Act fast and deliver fast. Fast IT is the new norm. Leverage strategic speed (i.e. clarity, unity, and agility) is key.
For example, those IT departments who enabled their businesses and organizations to telework without impacting their ability to serve their customers were now heralded as heroes. This COVID-19 global crisis was the fire that set apart the gold from the rock. Enabling solutions such as web-based SaaS (Software as a Service), ERP (Enterprise Resource Planning) system, cloud contact center solutions, ubiquitous unified communication systems, and VDI (Virtual Desktop Infrastructure) are some of the key enabling technologies that came in handy during this turbulent time.
What really is “Fast IT”?
"Fast IT" is a new operating model intended to deliver quick results using agile methodologies. Its goal is to leverage new capabilities to deliver projects and services on-time, on-budget, and according to the stakeholders' specifications aligned with the business priorities and timing.
How is it done, and why is it important?
Like anything in life, first you need to want it! If there’s a will, there’s a way. As business-IT leaders, CIO’s who are not adopting the “Fast IT” mentality may soon find themselves unable to cope-up and drown with the business challenges, then like everything else in the world of IT -- they will soon be defunct.
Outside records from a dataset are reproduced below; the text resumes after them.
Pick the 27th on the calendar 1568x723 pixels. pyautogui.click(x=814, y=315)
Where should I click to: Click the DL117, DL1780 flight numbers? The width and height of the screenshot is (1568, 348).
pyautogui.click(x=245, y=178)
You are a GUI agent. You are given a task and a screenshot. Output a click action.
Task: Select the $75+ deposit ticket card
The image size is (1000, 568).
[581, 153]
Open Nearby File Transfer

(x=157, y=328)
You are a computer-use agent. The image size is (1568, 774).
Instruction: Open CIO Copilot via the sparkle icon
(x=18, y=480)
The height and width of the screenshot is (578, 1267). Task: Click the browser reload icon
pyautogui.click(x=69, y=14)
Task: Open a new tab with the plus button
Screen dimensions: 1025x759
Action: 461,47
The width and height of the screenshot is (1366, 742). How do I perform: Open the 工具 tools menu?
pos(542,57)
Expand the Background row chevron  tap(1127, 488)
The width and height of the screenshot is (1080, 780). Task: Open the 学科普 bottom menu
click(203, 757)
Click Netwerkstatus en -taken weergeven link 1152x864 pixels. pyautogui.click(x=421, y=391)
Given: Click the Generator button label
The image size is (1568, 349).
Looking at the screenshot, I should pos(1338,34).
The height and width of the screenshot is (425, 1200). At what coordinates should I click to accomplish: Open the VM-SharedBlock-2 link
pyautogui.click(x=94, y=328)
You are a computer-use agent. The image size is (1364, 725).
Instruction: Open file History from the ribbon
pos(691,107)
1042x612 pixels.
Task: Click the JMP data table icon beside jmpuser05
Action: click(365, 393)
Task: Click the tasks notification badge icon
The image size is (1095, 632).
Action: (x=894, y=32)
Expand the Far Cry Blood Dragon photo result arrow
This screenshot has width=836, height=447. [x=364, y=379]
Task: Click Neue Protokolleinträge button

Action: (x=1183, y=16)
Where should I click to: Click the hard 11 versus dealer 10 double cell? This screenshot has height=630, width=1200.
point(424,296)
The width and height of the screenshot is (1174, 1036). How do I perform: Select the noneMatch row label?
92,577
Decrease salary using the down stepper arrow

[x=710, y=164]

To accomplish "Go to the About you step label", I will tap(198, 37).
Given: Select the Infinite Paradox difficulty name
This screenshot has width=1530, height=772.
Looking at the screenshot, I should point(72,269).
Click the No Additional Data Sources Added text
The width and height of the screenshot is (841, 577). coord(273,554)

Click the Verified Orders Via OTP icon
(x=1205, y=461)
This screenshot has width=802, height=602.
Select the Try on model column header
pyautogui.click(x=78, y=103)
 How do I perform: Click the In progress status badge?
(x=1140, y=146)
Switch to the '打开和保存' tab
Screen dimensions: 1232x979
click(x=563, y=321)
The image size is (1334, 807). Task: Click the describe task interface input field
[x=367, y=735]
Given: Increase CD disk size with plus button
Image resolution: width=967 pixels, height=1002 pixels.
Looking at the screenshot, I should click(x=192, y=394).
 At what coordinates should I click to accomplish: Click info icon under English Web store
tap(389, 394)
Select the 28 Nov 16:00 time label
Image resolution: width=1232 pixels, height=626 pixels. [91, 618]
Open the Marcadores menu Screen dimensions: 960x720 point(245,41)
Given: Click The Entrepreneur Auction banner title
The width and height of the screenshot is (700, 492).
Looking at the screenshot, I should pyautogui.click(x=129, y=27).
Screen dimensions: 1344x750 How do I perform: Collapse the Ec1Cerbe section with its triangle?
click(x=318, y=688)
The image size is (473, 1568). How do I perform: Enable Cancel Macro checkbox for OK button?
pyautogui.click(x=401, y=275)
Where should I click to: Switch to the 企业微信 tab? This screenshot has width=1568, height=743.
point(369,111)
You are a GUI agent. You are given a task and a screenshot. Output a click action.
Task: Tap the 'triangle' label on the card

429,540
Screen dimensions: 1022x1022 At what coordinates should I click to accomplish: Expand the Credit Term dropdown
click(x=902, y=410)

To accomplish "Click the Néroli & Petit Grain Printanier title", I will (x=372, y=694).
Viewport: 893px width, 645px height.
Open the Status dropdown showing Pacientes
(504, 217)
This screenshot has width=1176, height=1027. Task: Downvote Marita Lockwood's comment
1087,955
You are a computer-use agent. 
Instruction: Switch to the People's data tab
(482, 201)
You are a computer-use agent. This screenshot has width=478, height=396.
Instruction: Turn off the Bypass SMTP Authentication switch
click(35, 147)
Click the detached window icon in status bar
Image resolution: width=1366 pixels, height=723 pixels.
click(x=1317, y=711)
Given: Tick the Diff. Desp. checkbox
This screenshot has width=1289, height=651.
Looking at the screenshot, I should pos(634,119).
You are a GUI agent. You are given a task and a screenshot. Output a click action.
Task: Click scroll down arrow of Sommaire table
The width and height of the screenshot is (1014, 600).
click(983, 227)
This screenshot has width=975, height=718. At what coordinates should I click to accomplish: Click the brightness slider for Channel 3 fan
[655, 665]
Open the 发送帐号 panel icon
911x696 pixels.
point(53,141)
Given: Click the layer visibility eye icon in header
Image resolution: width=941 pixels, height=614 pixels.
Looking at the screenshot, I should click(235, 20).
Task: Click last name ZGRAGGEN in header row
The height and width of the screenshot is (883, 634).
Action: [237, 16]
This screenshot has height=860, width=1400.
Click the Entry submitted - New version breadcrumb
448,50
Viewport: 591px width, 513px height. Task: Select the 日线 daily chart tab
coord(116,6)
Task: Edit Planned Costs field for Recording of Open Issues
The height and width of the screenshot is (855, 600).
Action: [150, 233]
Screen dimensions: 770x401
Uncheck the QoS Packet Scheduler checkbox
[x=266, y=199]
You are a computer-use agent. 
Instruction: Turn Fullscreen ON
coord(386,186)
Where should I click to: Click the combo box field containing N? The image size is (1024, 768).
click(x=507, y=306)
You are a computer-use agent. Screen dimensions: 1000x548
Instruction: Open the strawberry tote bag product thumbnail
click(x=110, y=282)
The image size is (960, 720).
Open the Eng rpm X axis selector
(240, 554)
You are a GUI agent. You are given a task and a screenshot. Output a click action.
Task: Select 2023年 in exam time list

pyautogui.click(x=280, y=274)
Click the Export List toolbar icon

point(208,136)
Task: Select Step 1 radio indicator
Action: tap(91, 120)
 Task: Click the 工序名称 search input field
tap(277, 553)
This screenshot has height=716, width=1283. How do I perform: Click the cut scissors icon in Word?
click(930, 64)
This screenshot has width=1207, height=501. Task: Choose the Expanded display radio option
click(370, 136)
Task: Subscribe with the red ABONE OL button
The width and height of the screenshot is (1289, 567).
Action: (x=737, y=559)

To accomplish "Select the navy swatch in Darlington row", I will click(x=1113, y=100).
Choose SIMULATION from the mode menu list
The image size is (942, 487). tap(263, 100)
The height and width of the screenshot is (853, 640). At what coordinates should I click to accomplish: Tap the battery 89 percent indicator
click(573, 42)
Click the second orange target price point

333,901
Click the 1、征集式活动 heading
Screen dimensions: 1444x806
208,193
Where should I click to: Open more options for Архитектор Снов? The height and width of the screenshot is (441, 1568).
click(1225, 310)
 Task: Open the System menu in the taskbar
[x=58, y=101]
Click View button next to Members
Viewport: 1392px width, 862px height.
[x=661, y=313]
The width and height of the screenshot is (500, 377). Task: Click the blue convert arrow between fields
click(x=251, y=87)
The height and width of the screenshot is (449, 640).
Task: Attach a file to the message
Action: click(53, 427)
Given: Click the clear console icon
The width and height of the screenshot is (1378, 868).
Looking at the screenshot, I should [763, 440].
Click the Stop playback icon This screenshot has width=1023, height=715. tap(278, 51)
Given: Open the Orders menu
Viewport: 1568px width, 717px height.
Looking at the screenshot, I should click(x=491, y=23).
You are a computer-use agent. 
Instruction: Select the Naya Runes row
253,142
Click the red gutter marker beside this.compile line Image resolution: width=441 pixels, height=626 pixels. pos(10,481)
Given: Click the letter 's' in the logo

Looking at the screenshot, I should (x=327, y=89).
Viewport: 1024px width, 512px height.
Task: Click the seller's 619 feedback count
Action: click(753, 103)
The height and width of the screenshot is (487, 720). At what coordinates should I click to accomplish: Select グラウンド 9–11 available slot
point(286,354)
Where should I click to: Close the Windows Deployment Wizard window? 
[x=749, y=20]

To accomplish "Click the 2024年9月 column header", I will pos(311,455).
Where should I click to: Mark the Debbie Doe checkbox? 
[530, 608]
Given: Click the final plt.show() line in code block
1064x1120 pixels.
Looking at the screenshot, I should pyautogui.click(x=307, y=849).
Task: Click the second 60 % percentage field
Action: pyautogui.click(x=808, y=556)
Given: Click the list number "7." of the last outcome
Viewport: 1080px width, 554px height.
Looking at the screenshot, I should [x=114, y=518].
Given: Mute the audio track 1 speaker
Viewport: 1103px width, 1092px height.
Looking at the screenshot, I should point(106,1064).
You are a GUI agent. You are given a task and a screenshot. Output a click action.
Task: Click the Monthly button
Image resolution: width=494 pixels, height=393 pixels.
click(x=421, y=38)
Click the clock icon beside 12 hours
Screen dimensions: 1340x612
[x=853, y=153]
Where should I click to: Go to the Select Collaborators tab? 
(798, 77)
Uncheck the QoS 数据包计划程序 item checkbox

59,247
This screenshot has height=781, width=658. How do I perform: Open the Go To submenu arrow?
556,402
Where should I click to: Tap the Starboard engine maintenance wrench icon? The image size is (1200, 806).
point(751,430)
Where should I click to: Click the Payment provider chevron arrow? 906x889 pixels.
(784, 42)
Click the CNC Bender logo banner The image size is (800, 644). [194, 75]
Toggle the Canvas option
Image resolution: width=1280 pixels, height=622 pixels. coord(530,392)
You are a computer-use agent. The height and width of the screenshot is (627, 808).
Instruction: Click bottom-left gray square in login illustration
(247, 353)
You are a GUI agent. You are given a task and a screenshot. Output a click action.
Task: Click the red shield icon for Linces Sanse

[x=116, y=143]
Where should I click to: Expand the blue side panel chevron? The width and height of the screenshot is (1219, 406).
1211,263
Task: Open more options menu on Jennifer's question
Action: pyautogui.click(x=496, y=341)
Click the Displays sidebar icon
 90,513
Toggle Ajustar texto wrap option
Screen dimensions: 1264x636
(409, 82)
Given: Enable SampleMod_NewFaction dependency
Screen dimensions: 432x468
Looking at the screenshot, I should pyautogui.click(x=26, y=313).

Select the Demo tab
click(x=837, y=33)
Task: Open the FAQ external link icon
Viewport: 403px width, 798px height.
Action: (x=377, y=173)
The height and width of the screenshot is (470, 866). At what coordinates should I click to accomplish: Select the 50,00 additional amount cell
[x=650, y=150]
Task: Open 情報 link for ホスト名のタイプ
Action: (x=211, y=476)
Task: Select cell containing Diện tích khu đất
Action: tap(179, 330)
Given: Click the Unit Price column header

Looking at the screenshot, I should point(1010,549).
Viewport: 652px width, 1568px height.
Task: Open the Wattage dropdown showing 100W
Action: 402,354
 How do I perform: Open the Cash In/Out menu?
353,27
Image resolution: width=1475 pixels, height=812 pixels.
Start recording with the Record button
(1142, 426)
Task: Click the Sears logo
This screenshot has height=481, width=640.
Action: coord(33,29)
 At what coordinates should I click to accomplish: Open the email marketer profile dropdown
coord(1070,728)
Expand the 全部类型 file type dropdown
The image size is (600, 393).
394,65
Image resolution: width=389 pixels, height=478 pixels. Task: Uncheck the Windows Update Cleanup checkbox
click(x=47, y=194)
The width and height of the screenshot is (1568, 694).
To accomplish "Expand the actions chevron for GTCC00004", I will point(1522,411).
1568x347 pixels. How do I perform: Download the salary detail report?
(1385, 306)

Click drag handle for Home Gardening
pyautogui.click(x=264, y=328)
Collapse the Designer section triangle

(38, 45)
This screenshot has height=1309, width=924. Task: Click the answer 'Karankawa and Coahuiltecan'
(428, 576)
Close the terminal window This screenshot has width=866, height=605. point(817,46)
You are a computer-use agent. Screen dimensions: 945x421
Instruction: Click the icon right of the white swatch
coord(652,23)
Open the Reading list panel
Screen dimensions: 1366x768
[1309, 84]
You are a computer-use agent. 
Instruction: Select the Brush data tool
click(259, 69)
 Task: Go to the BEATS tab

The 3 Pillars of “Fast IT”
People - declare war against “Slow IT.” Ensure that it resonates to all the corners of your organization (whether physical or virtual) that slow IT is out. As CIO, you need to lead your team towards a paradigm shift and adopt the "Flash IT" mindset. However, if you preach about "Fast IT" and to get anything done in your organization is quite the opposite, you will lose credibility, not just with the business but with your own team. Walk the talk. Start the battle against “slow IT” now. Then retrain, retool, and reprocess your team.
Technology - yes, sometimes you need new tools in your toolbox. The traditional toolsets that you have been using for decades will not cut it. Leverage the cloud, SaaS (Software as a Service), UCaaS (Unified Communication as a Service), SDWAN (Software-Defined Wide Area Network), RPA (Robotics Process Automation), VDI (Virtual Desktop Infrastructure), ubiquitous computing, mobility, and of course — embrace what your business partners have been demanding from you — yes, those IoT and AI project that you have in the back-burner. If you don't have the internal competencies, get yourself some reliable partners who can deliver all these technologies at a snap of your fingers. Really, this is the easiest part.
Processes - the bureaucratic and cumbersome processes to get things done that are hampering your entire service value stream must be revisited, reformed, and streamlined; otherwise, you will frustrate your best and most innovative people and eventually lose them. In the process of losing your best people, you will also be losing the ability to use the right tools for the right tasks. In the end, this becomes a very expensive equation that permeates a vicious cycle.
In summary, you need to start with a “Fast IT” mindset, employ the right technological toolsets, and reform your cumbersome demand management-to-change management processes to cope-up with the dynamic business demands in this novel economy. Only companies who are quick to react, adjust their processes, and take advantage of the available technologies will thrive and not let this global pandemic tragedy go to waste.